PROBLEM DETAILS - Copy out the listing below exactly, please, and skip any pictures.

RECORDED DATA -
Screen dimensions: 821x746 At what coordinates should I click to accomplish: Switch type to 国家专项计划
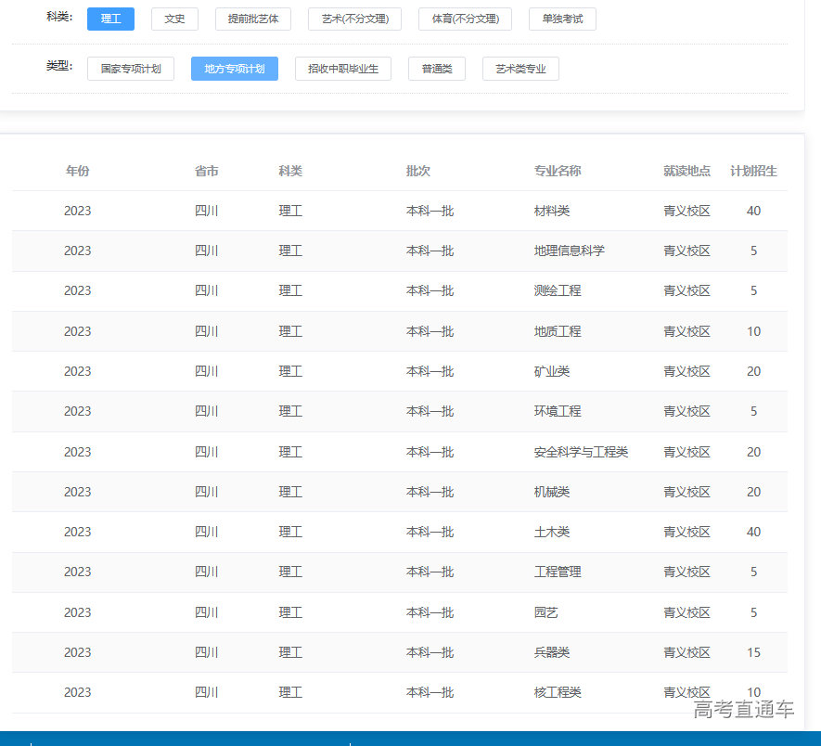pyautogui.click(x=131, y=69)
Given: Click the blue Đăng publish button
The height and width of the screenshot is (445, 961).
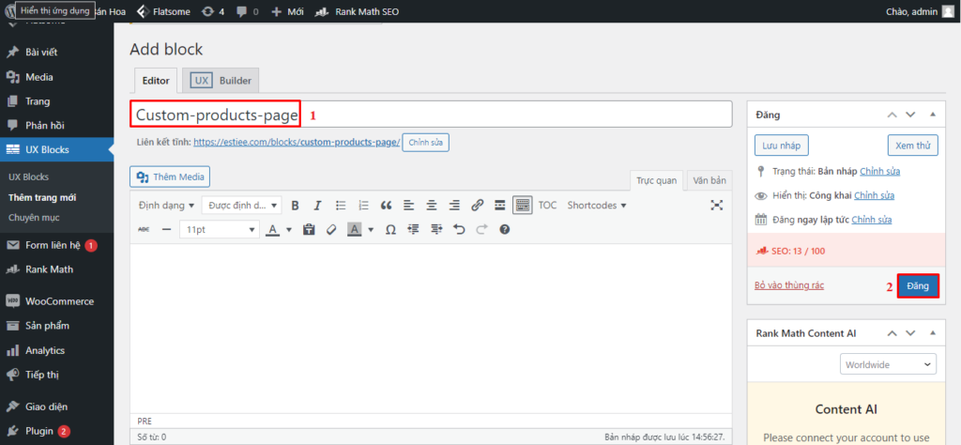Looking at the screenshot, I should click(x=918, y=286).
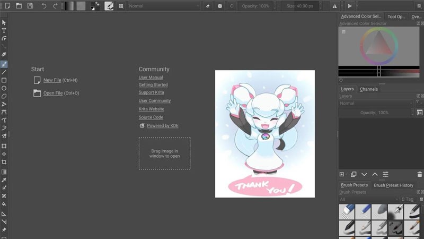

RESULT FOR THIS TASK -
Screen dimensions: 821x746 At what coordinates should I click to accomplish: Switch type to 国家专项计划
pyautogui.click(x=131, y=69)
Given: Click the blue Đăng publish button
The height and width of the screenshot is (445, 961).
Looking at the screenshot, I should click(x=918, y=286).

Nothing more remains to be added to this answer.